• [What is asked]
1. Answer these questions using the turbo compressor description.
(a) Through what is the gas suctioned into the first-stage impeller 4A?
(b) What three parts does the gas pass through between impeller 4B of the first group and impeller 11A of the second group?
(c) What levels are reduced when offset of the flow of the suctioned gas is suppressed?
2. In the turbo compressor description, transcribe the part that opens with the words containing "From the foregoing" and closes with "noise and vibration.".

• [Document text]
In operation, the gas is suctioned into the first-stage impeller 4A of the first group through the suction duct 5 so as to compressed to a higher pressure and is then introduced to the impeller 4B of the next stage so as to be further compressed to a higher pressure. The impellers 4A,4B of the first group have greater specific speeds than those of the impellers 11A to 11C of the second group so that they can handle a large volume of the gas. The gas compressed in the impeller 4B of the first group is introduced into the impeller 11A of the second group through the intermediate cooler 13, duct 14 and the suction duct 12. The impellers 11A to 11B of the second group progressively compress the gas to higher pressure and the gas, thus compressed, is discharged through the discharge duct 19. The volumetric flow rate of the gas entering the second group of impellers 11A to 11C is small because the gas already has been compressed by the impellers 4A, 4B of the first group. It is therefore possible to design the impellers 11A to 11C of the second group such that the ratios of the inlet diameters to the outside diameter of the impellers are small. In other words, the specific speeds of the impellers 11A to 11C of the second group can be decreased by amounts corresponding to the reduction in the volumetric flow rate caused by the compression performed by the impellers 4A, 4B of the first group. Consequently, the impellers 11A to 11C of the second group can operate with efficiency maximized correspondingly to the reduction in the specific speed.

From the foregoing description, it will be understood that this embodiment of the turbo compressor of the invention can compress a gas at a large flow rate and with a high compression ratio. In addition, since the impellers 4A, 4B of the first group and the impellers 11A to 11C of the second group are disposed in a back-to-back relationship, it is possible to form ample suction spaces for the first-stage impeller 4A of the first group and the first-stage impeller 11A of the second group at the respective ends of the impeller shaft 2, so that offset of the flow of the suctioned gas is suppressed to reduce the levels of noise and vibration.

• [Information provided]
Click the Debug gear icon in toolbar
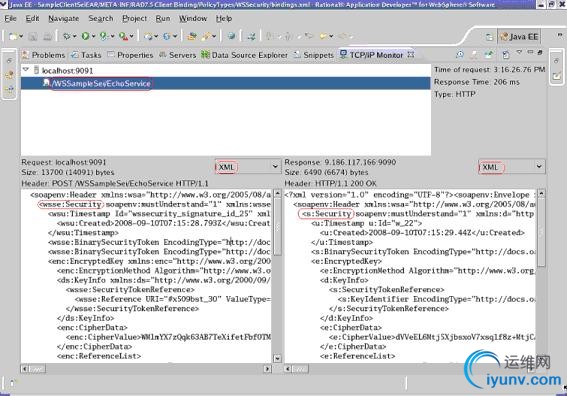 [x=67, y=36]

• [Task-by-task answers]
1.
(a) The suction duct 5.
(b) The intermediate cooler 13, duct 14 and the suction duct 12.
(c) The levels of noise and vibration.

2.
From the foregoing description, it will be understood that this embodiment of the turbo compressor of the invention can compress a gas at a large flow rate and with a high compression ratio. In addition, since the impellers 4A, 4B of the first group and the impellers 11A to 11C of the second group are disposed in a back-to-back relationship, it is possible to form ample suction spaces for the first-stage impeller 4A of the first group and the first-stage impeller 11A of the second group at the respective ends of the impeller shaft 2, so that offset of the flow of the suctioned gas is suppressed to reduce the levels of noise and vibration.